Excerpts from a dataset
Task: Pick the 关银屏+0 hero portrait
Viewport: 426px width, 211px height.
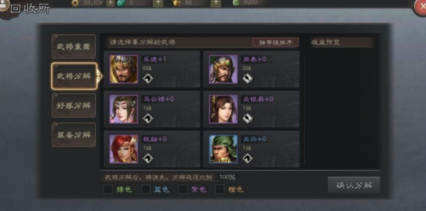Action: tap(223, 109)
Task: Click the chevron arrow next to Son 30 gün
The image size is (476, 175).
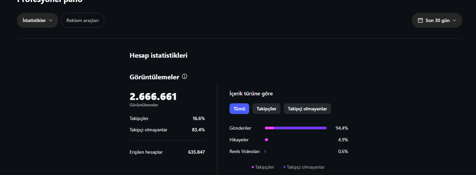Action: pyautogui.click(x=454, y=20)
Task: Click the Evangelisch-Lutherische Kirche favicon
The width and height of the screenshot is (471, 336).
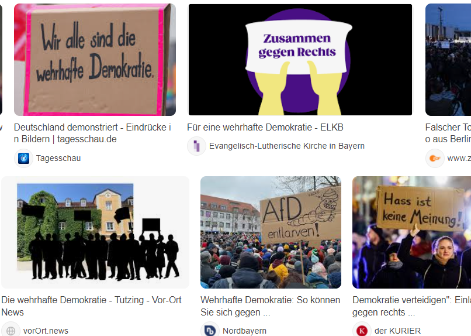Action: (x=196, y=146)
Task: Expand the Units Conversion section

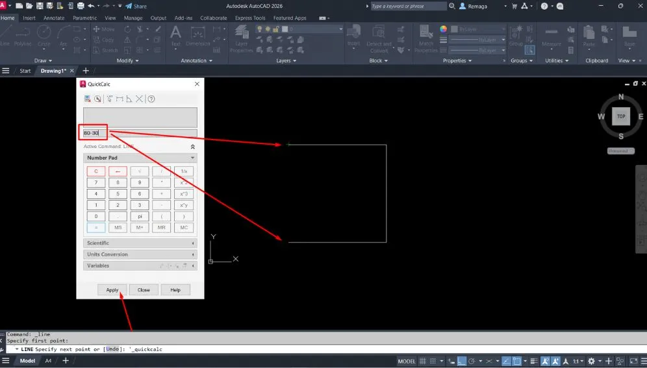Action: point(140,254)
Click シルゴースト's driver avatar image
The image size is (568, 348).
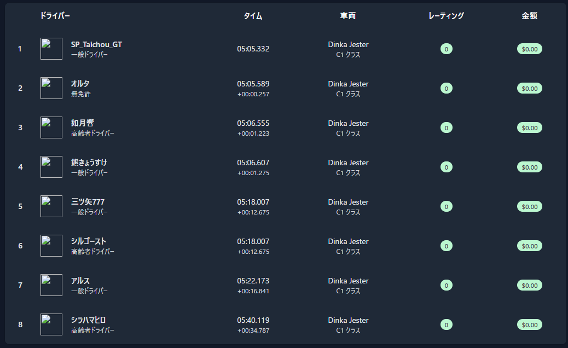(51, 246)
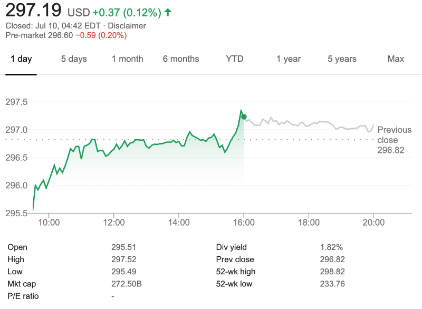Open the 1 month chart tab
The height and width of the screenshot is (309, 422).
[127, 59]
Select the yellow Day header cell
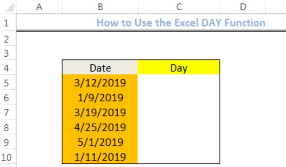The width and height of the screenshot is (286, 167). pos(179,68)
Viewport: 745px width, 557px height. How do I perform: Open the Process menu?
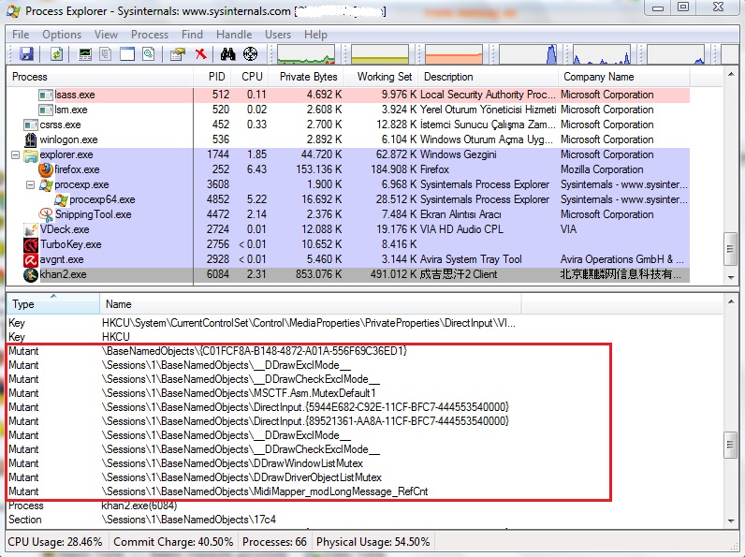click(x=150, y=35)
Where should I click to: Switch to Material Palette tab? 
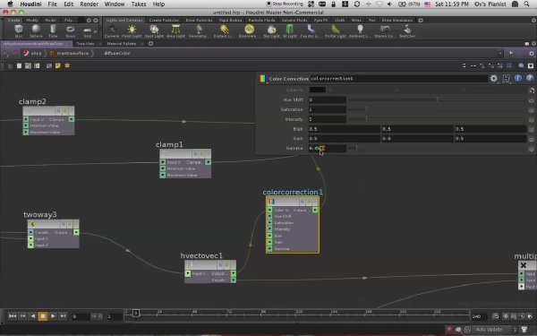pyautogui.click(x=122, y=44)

» Task statement: Output all data exactly, omitting images.

» Problem solution:
Task: Pick the 关银屏+0 hero portrait
Viewport: 426px width, 211px height.
Action: tap(223, 109)
Task: Click the chevron arrow next to Son 30 gün
The image size is (476, 175).
Action: pyautogui.click(x=454, y=20)
Task: Click the Evangelisch-Lutherische Kirche favicon
The width and height of the screenshot is (471, 336).
Action: (x=196, y=146)
Task: Expand the Units Conversion section

Action: point(140,254)
Click シルゴースト's driver avatar image
The image size is (568, 348).
(51, 246)
Open the 1 month chart tab
The height and width of the screenshot is (309, 422).
[127, 59]
Select the yellow Day header cell
The width and height of the screenshot is (286, 167). pos(179,68)
Viewport: 745px width, 557px height. How do I perform: Open the Process menu?
click(x=150, y=35)
Where should I click to: Switch to Material Palette tab? 
pyautogui.click(x=122, y=44)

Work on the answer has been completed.